Ms268 - Élégie (1902)

 

 

Manuscrit autographe (2 ff. ; dim : 31 x 20 cm), daté d’avril 1902, signé. Poème écrit en souvenir d’Antoinette Meunier, cette grande jeune fille aux yeux couleur lavande dont Jammes fut le fiancé et pour qui il composa Tristesses.

Le fonds Jean Labbé contenait (pièces du P : Ms 452) deux autres manuscrits de cette « Élégie » : l’une, à l’encre violette, recopiée par madame Raymonde Barbey, l’amie et confidente d’Antoinette Meunier ; l’autre, autographe, datée et signée, assez différente de la version définitive.

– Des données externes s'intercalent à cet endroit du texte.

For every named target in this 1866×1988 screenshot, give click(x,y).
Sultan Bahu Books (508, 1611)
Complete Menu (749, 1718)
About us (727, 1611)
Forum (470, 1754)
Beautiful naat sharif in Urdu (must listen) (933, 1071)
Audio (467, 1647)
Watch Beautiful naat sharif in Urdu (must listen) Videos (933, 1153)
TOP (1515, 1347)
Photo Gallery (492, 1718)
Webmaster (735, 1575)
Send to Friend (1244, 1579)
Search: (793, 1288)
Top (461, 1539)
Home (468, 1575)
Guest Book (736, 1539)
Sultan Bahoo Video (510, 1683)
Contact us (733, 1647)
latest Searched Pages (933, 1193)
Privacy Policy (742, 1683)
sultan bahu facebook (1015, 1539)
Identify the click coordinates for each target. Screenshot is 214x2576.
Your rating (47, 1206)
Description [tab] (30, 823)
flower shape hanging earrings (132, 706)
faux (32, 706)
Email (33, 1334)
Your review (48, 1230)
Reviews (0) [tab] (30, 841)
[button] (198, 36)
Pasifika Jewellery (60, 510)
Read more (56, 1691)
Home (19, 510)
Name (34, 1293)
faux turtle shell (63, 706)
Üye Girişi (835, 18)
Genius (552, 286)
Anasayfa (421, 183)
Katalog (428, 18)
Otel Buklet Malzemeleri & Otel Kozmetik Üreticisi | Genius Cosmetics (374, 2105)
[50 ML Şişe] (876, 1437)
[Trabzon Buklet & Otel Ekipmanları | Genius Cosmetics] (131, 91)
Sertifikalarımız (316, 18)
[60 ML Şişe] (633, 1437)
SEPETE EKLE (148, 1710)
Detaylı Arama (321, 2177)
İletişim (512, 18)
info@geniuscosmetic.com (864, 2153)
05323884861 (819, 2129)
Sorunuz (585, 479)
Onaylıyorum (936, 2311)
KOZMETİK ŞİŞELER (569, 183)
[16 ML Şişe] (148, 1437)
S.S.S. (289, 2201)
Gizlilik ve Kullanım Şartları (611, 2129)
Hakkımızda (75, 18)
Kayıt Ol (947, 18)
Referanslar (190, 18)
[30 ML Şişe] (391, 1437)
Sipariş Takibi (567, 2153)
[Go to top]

Cette « Élégie » figure dans OPC, pp. 1390-1391.

 

 Élégie, Médiathèque A. Labarrère Pau, cote ms268

 

 

Antoinette Meunier à Ismaïlia
Médiathèque A. Labarrère Pau, cote PHA53

            ÉLÉGIE

Mon cœur pourquoi as-tu frémi au jour de Pâques ?
Ô mon cœur, qu’est-ce qui te souriait ainsi que le pommier
d’avril dans l’arc-en-ciel fleuri ?
Ô mon cœur fatigué, ô mon cœur si malade,
mon cœur, pourquoi as-tu frémi au jour de Pâques ?

Mon cœur qui t’en reviens du pays des déboires,
toi qui as passé les vergers amers,
suffit-il qu’une enfant plus pure qu’une eau vierge,
plus douce que la nuit dans le cœur des lilas
lève vers ton passé des yeux d’aurore bleue,
pour que l’espoir remonte au puits de ta douleur ?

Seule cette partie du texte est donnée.